» TASK TO CARRY OUT: Please restate, word for word, the lines below that begin at the one with "You are a GUI" and end at the one with "Ausschreibung (204, 2156)". Leave out all other lines.

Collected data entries
BEGIN
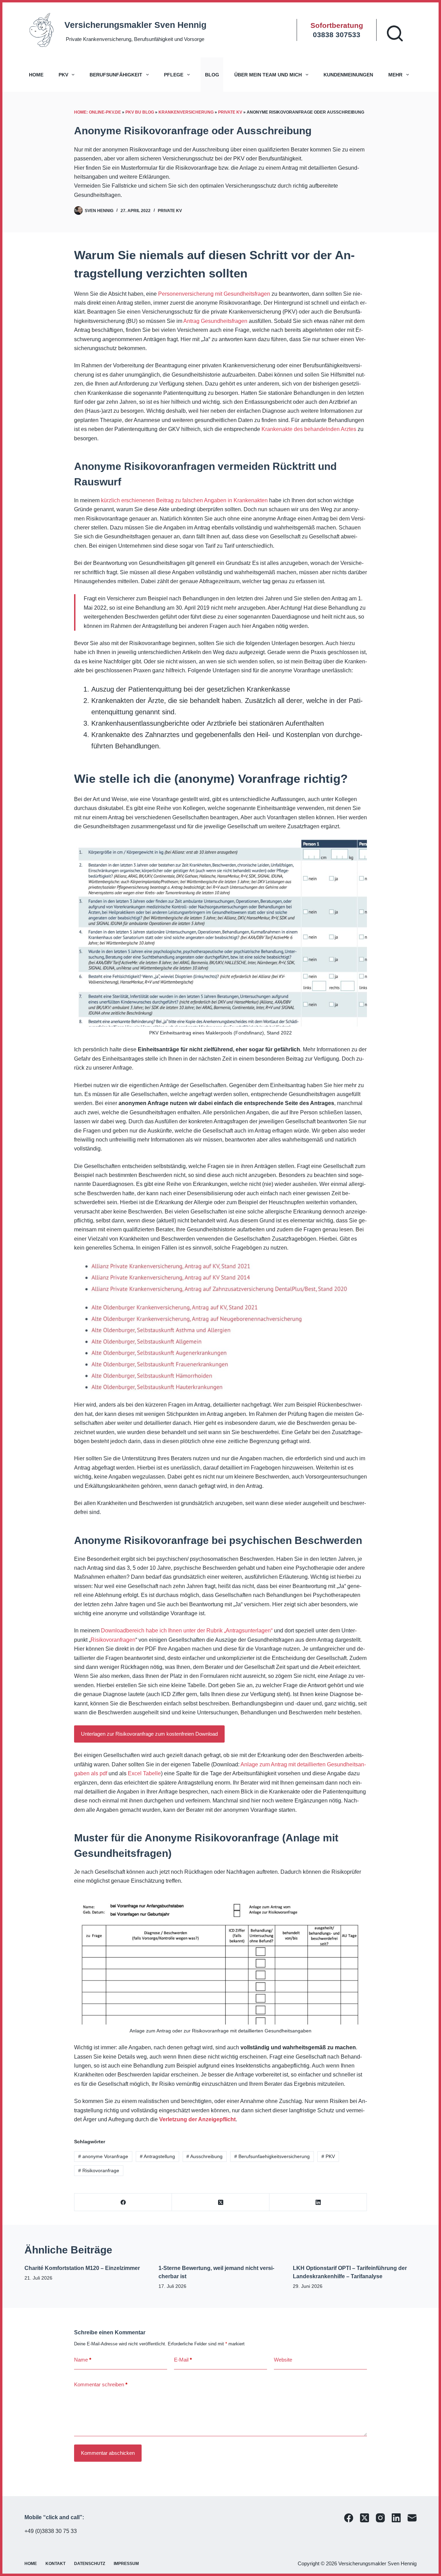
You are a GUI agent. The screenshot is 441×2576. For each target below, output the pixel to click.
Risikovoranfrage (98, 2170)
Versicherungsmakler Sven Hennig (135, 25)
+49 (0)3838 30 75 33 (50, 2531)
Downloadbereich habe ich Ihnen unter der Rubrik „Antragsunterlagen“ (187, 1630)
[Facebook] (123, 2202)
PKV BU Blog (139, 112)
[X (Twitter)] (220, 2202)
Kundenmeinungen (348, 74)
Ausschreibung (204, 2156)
END
BEGIN
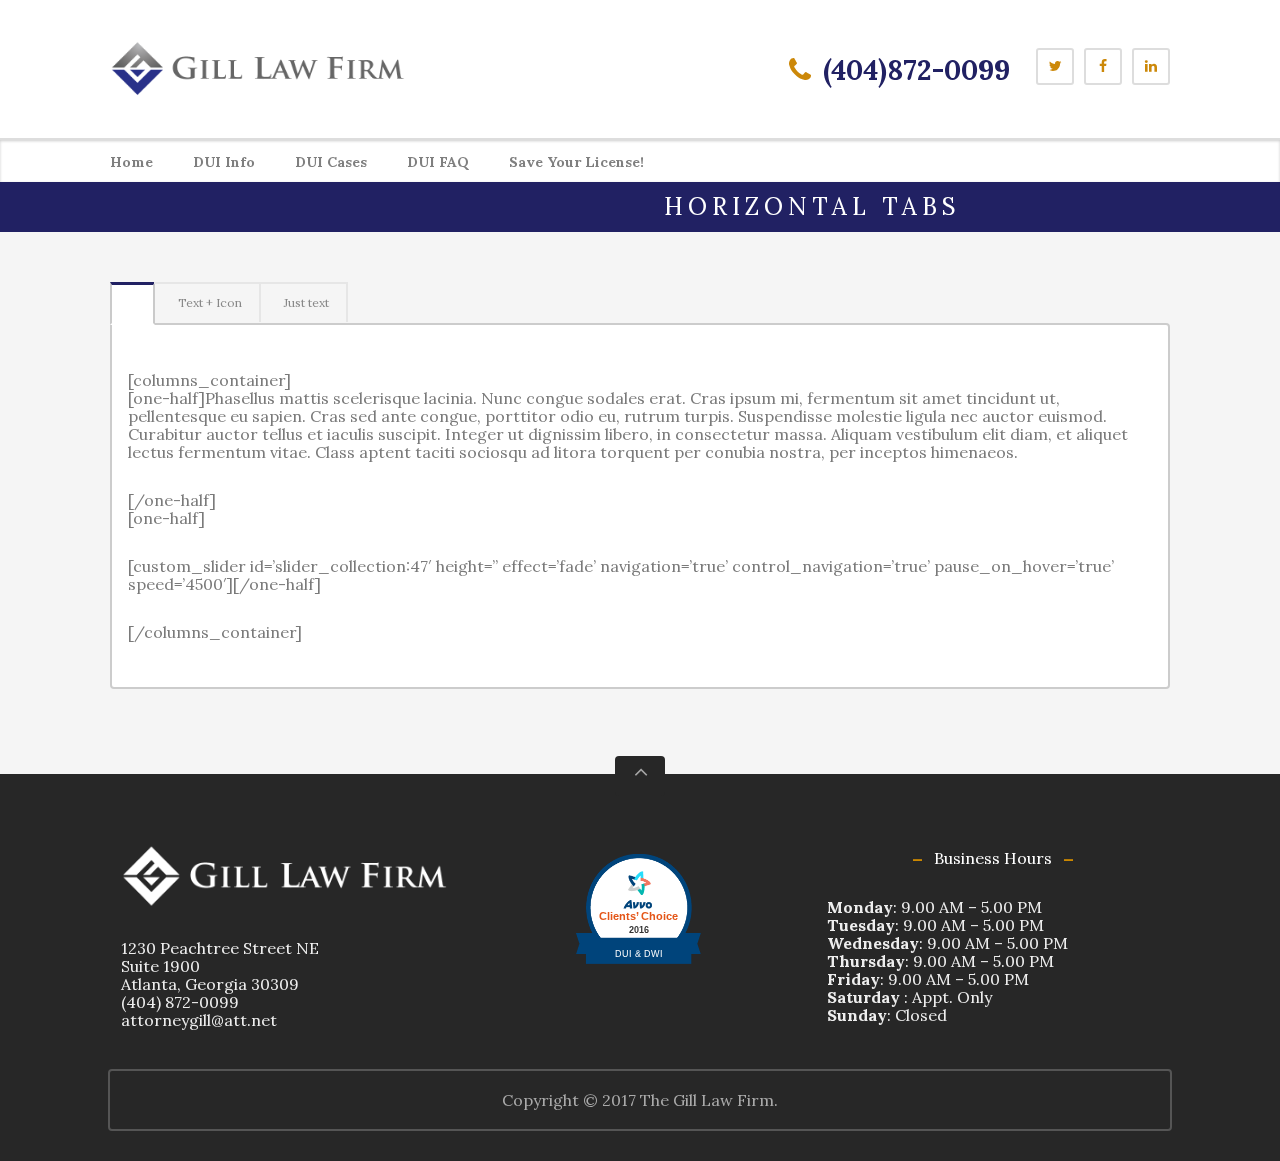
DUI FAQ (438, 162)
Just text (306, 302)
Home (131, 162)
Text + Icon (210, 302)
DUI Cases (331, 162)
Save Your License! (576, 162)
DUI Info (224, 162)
END
» WORKED SOLUTION:
You are a GUI agent. The screenshot is 441×2576. For each target below, output the pixel to click.
Risikovoranfrage (98, 2170)
Versicherungsmakler Sven Hennig (135, 25)
+49 (0)3838 30 75 33 (50, 2531)
Downloadbereich habe ich Ihnen unter der Rubrik „Antragsunterlagen“ (187, 1630)
[Facebook] (123, 2202)
PKV BU Blog (139, 112)
[X (Twitter)] (220, 2202)
Kundenmeinungen (348, 74)
Ausschreibung (204, 2156)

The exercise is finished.